Most news outlets were reporting the Brooks announcement as a surprise, in large part because she chairs the National Republican Congressional Committee’s candidate recruitment operation. But, rumors of Brooks moving on from the House have circulated before, and she did attempt to become governor when incumbent Mike Pence left office after being selected as Donald Trump’s running mate. There was also speculation that she could leave the House next year in order to run for state attorney general.
Immediately after Pence left his Hoosier State gubernatorial re-election effort to campaign for vice president, an Indiana Republican Party committee was empowered to choose a new gubernatorial nominee. Rep. Brooks, along with fellow US Rep. Todd Rokita, declared for the special nomination, but the party committee members instead chose then-Lt. Gov. Eric Holcomb who would go onto win the general election and now stands for re-election in 2020.
Rep. Brooks says her retirement decision is primed because of a desire to begin devoting her life to interests outside of politics. She will, however, continue in her NRCC role to lead the party’s recruitment apparatus in serving the balance of this current term.

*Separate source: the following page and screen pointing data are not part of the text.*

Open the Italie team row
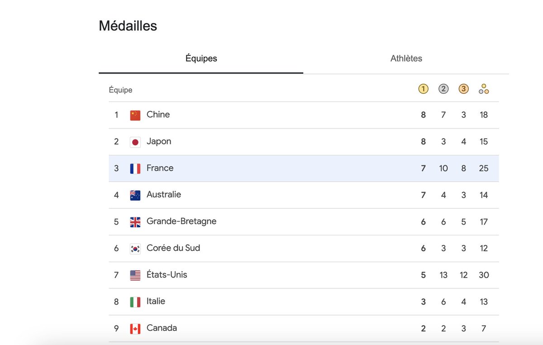This screenshot has height=345, width=543. (x=304, y=302)
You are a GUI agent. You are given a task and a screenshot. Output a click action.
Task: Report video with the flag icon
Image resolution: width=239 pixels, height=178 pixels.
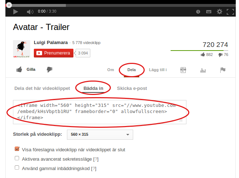[223, 70]
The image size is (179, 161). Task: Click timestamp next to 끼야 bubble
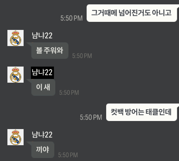point(68,155)
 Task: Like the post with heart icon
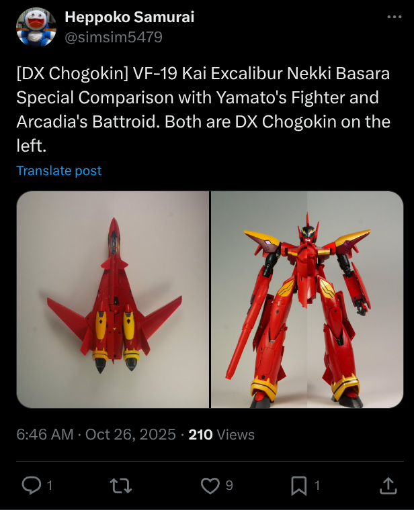(210, 486)
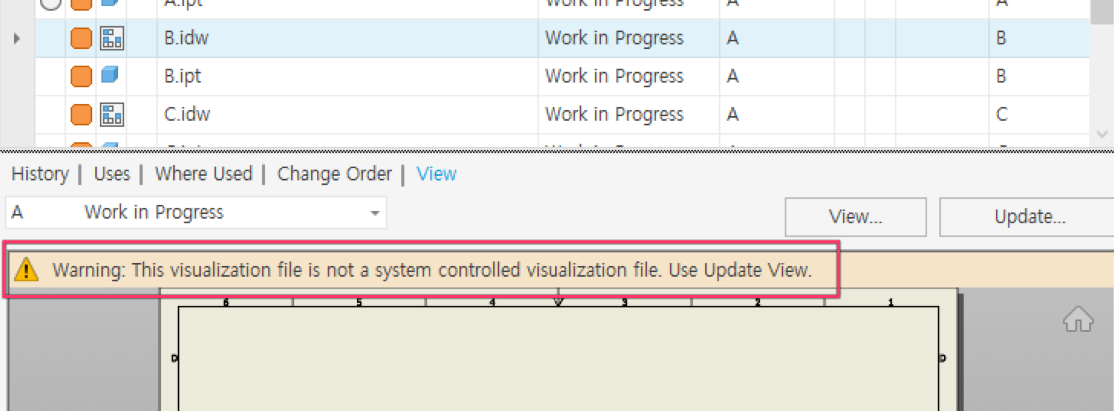1114x411 pixels.
Task: Select the Change Order tab
Action: coord(334,174)
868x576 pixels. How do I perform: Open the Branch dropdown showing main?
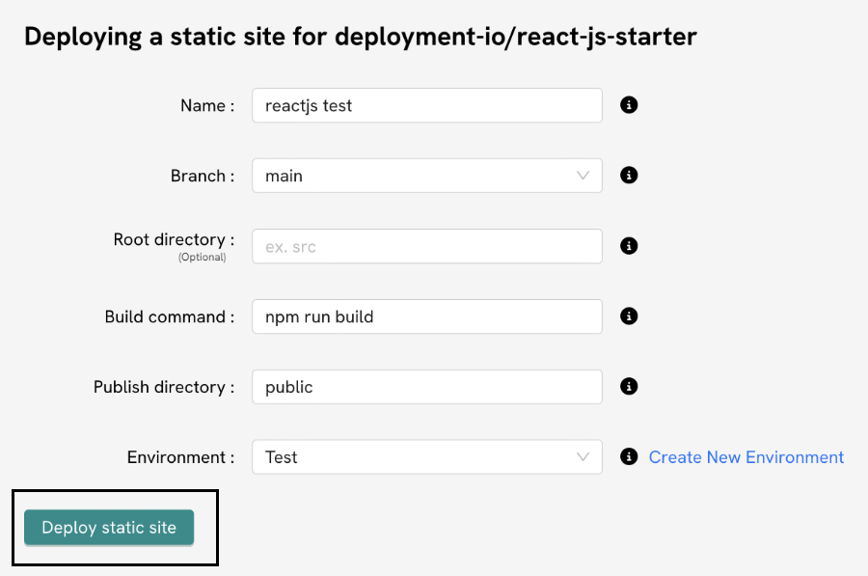[x=427, y=175]
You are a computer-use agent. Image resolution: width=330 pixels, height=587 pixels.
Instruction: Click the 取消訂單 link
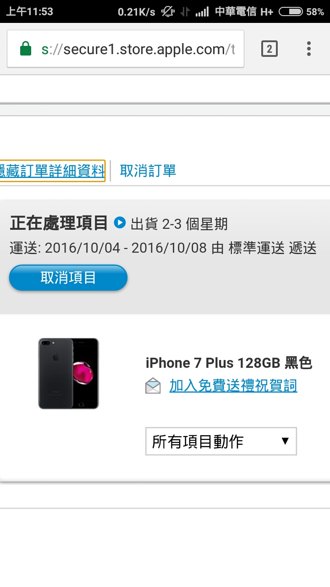pos(148,171)
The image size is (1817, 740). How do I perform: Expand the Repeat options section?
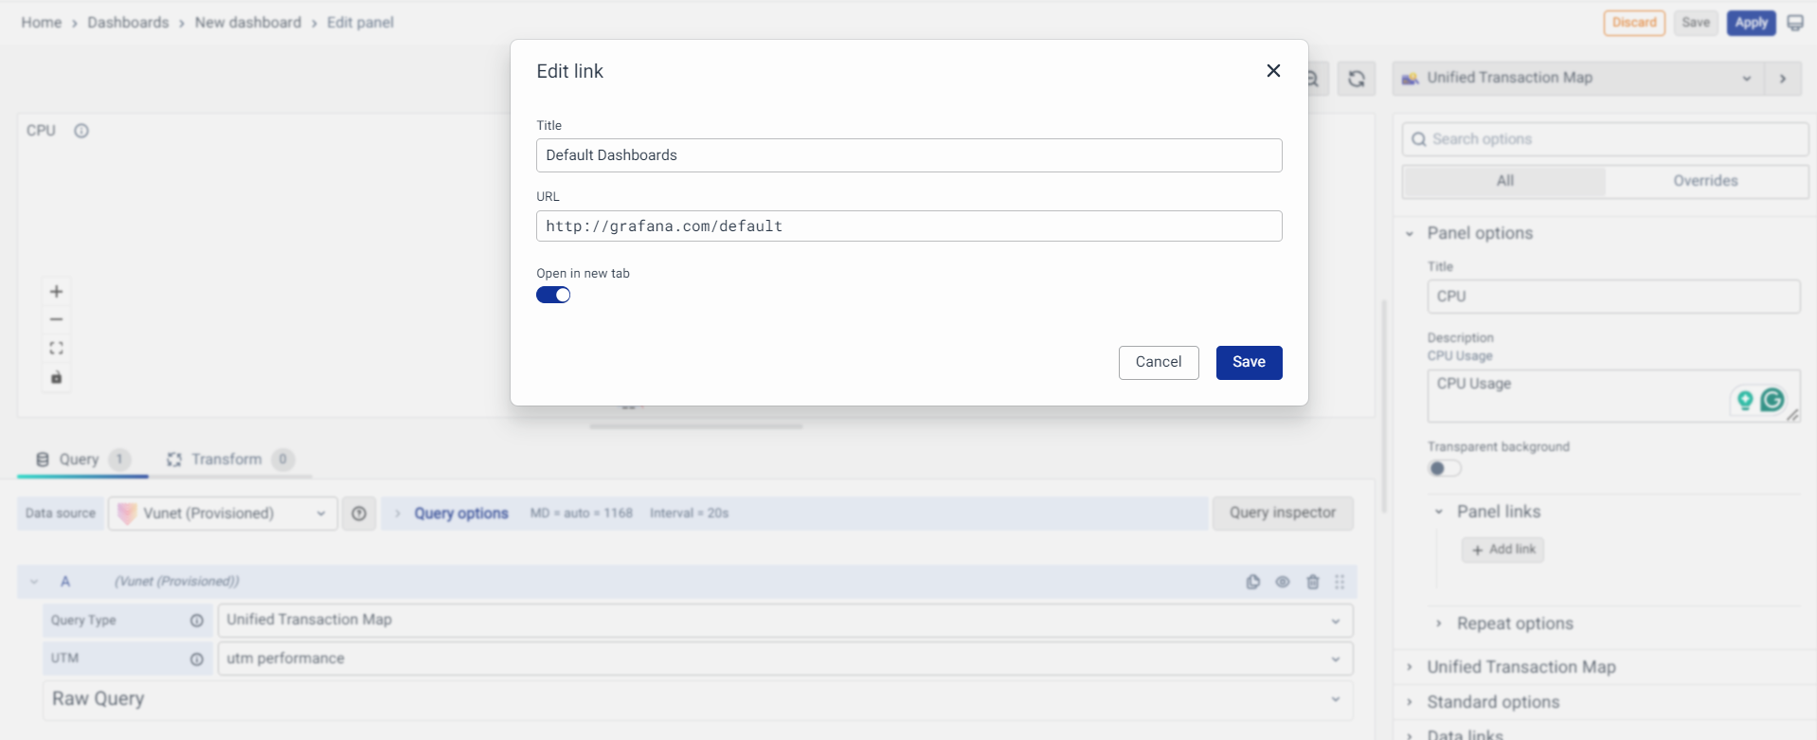pos(1514,623)
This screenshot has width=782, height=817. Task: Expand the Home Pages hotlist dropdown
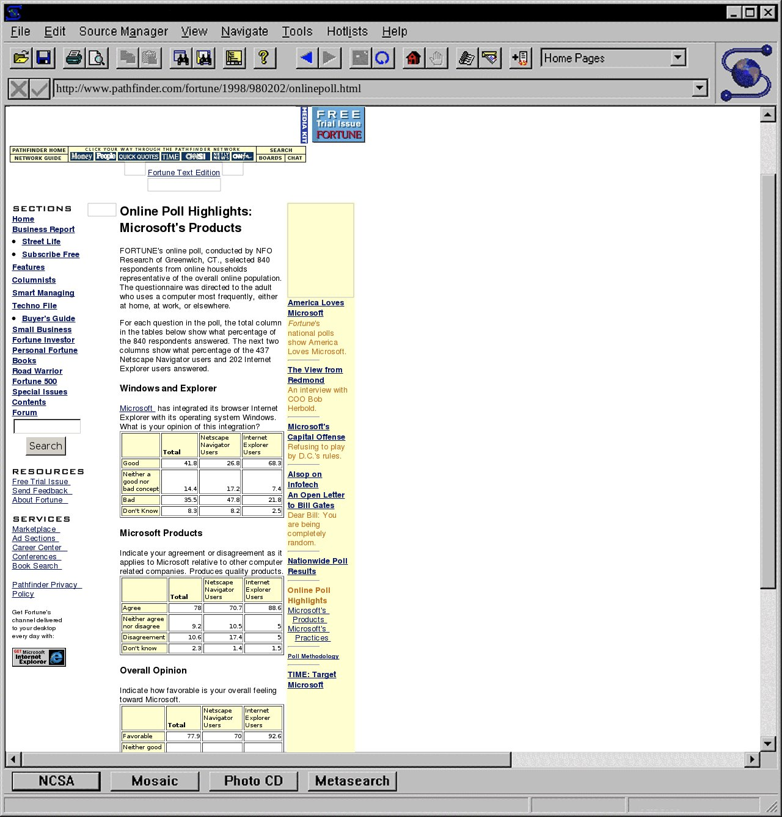[x=678, y=58]
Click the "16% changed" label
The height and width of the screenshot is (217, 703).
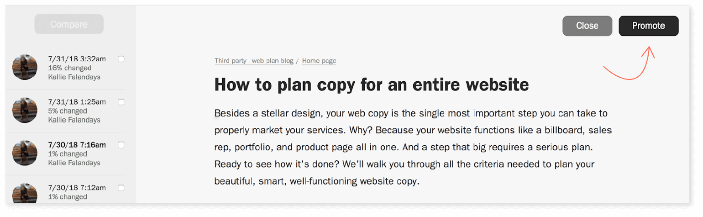coord(67,68)
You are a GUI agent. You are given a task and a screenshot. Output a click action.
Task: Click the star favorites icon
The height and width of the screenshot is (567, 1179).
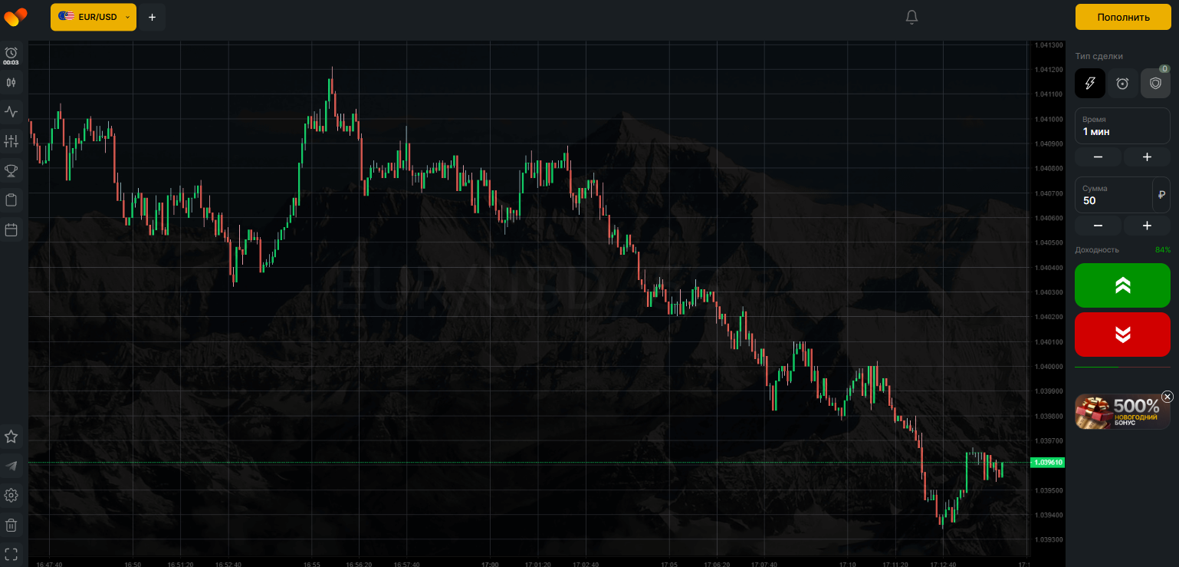(x=11, y=437)
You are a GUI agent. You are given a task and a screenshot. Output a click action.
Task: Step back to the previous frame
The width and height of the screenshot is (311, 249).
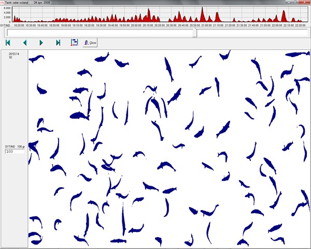click(24, 43)
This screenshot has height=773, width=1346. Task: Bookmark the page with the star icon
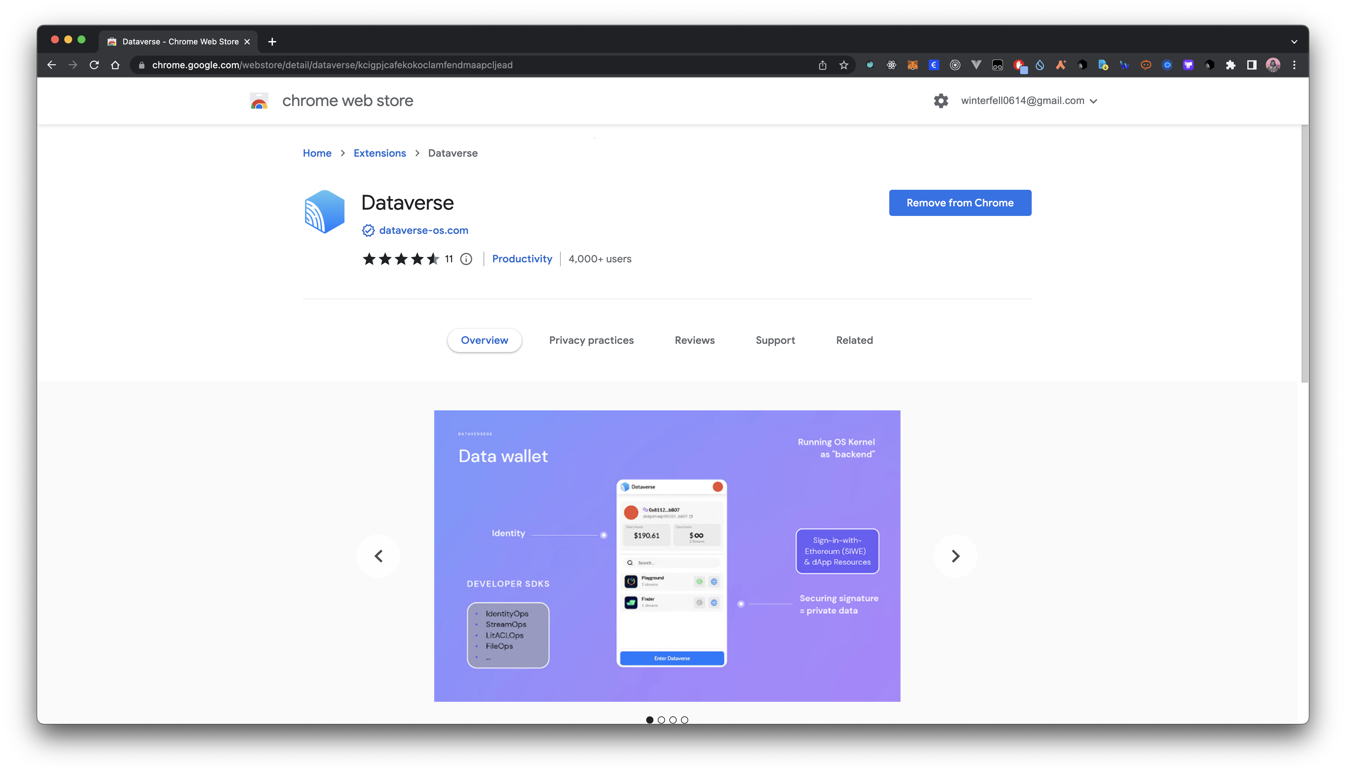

Brooks was elected in 2012 to an open northern Indianapolis suburban district when veteran Rep. Dan Burton (R) retired after serving 30 years in the US House added to 10 non-consecutive years in the state legislature. She won an eight-way Republican open congressional primary in 2012, edging former congressman and current Club for Growth president David McIntosh by 1,010 votes to claim the party nomination.
Prior to her tenure in Congress, Brooks was an appointed US Attorney (George W. Bush administration) and served as Indianapolis’ deputy mayor.
In her four general elections, Rep. Brooks averaged 60.5 percent of the vote in a district that is showing signs of becoming more competitive. Democrats were reportedly flirting with the idea of attempting to recruit a strong opponent but unseating her would have been a daunting challenge.
The 5th District includes a section of north Indianapolis in Marion County and the adjacent cities of Zionsville, Carmel, Westfield, Noblesville, and Fishers. It then extends northward to encompass the remainder of Hamilton County, along with Madison, Grant, and Tipton Counties. IN-5 also includes parts of Boone, Howard, and Blackford Counties.
The 5th District plays as a right-of-center seat that is reliably Republican. President Trump won here in 2016 with a 53-41 percent margin, down from Mitt Romney’s 57-41% spread, but better than John McCain’s 53-47% count over then-Sen. Barack Obama in 2008.
Now that the 5th District will be open in 2020, we can expect to see a great deal of candidate activity coming to the forefront in both parties. The eventual Republican nominee will be favored in the general election, but a close outcome would not be a surprising occurrence.